PROVIDED PASSAGE:
╔══

Beetleform Mage was one of only two gold cards that saw near-universal adoption. It's a way to sneak Air Elemental into common cubes, so it makes sense. You'll need some pretty strong stuff out of Ravnica Allegiance to dethrone it, I think. Cartouche of Strength's popularity makes me wonder again why Ambuscade isn't included more. It's not a question of mana cost. Is the addition of an aura that much of an improvement over instant speed?
Why is Celestial Flare so popular at 75% adoption? It's a CC cost instant, which makes it harder to cast - not a huge deal for noncreature spells since you don't need this to come out on curve, but still doesn't offer much for the increase in difficulty vs, say, Gideon's Reproach. There aren't that many big hexproof creatures running around, and white already has an excellent removal suite without it.
I can't see the interest in Striped Riverwinder. You're almost never going to actually cast it. And the kind of control deck that would want this finisher probably can't afford to cycle it away and lose one of its few threats.
Lastly, I noticed a lot of Kujar Seedsculptor running around in the cubes here. Can someone explain the card's value to me? As far as I know, it was mostly ignored on release - seems more or less on par with Ironshell Beetle.
Spined Thopter - I cut this card recently. Not because it was bad, although it's not great either. It's under par compared to blue and white's flyers. I cut it to help reinforce some of Magic's color themes. Green gets the biggest creatures. White gets the most keywords (call it martial prowess or something). Red gets the fastest creatures. And blue gets the most flyers. Haven't considered black yet, but black might be a catch-all, do-a-bit-of-everything-for-a-price to help reinforce the price of power thing it usually runs with.
I realized that I don't really want or need this card to help shore up a perceived weakness in green or red decks, for example, because I'm OK with those decks being really really good at what they do (being the biggest gorilla on the battlefield, and being the most aggressive respectively). Am I the only one who manages their cube somewhat along these lines?
In constructed theyre no build around cards, you just add them to normal decks that wants to win the grindgame.
So it only took me five minutes to look up Boros Monarch, which uses Battle Screech to both gum up the board and steal back the monarch, Kor Skyfisher to bounce monarch creatures and regain the monarch, cheap cyclers to get to the cards you need, and multiple copies of Palace Guards that can also re-trigger and regain the monarch. On top of a dozen cheap, efficient removal spells to further protect yourself.
That's what I mean by abusing it. I hope that clears it up, but I doubt how consistently that sort of deckbuilding can happen in Cube limited. I'm still waiting for actual cube experiences to provide some perspective.
My criticism doesn't particularly matter if the goal is just to provide a snapshot of those four cubes to discuss their individual differences. But using it as a prescriptive tool to draw some general conclusions about pauper cubes would be kind of sketchy. Four cubes is barely more than a two-cube comparison. Not to mention the individual biases and rules each cuber has.

╚══

INSTRUCTIONS:
1. In the pauper cube discussion, what adoption rate does the writer give for Celestial Flare?
2. In the pauper cube discussion, rename "gorilla" as "beast" and give the passage again, beginning at the words "Spined Thopter - I" and stopping after "along these lines?".
3. Go on with the pauper cube discussion from the point where it stops.
The lines are not needed for anything that follows.

DATASET EXCERPT:
╔══

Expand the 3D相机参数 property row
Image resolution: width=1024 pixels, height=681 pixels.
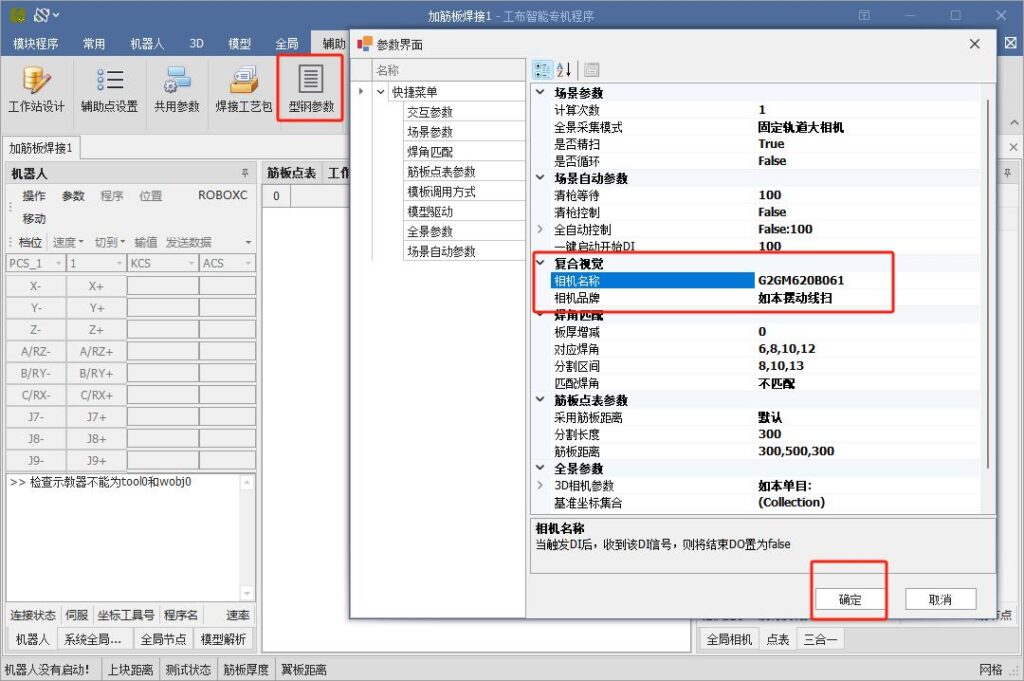(541, 486)
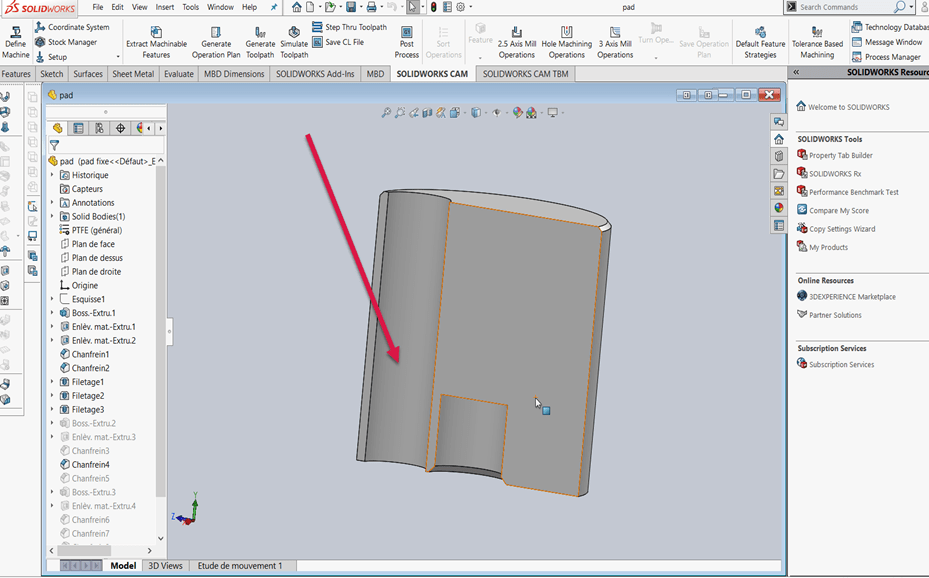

╚══

RESPONSES TO THE EXERCISE:
1. 75%

2.
Spined Thopter - I cut this card recently. Not because it was bad, although it's not great either. It's under par compared to blue and white's flyers. I cut it to help reinforce some of Magic's color themes. Green gets the biggest creatures. White gets the most keywords (call it martial prowess or something). Red gets the fastest creatures. And blue gets the most flyers. Haven't considered black yet, but black might be a catch-all, do-a-bit-of-everything-for-a-price to help reinforce the price of power thing it usually runs with.
I realized that I don't really want or need this card to help shore up a perceived weakness in green or red decks, for example, because I'm OK with those decks being really really good at what they do (being the biggest beast on the battlefield, and being the most aggressive respectively). Am I the only one who manages their cube somewhat along these lines?

3.
As i often mentioned here, i think the looters are horribly overrated in this format and usually much worse than cantrip spells. There are no deckfiller to loot away and a 1/1 it too fragile and card disadvantage. Therefore I dont run them.
This seems wrong. No cube deck really contains "deckfiller". But depending on the situation, you may want to trade a land for a kill spell. Or a kill spell for a land. Etc. If looters are cut, it's not because they're overrated, but because the quality of blue's spells is so high that the looters become redundant.
The monarch cards are insane. With the amount of removal in the format I wonder how one could question their powerelevel. They are also played in pauper constucted.
This actually makes me question their inclusion even more. Removal spells in pauper are so efficient that you can easily turn this statement around and use it to point out how easy it is to remove a monarchy creature. I would also venture a guess that, aside from constructed environments being very different from limited, a constructed deck can much better protect their monarch investment since the entire deck can be built around abusing the mechanic. Not the same as limited.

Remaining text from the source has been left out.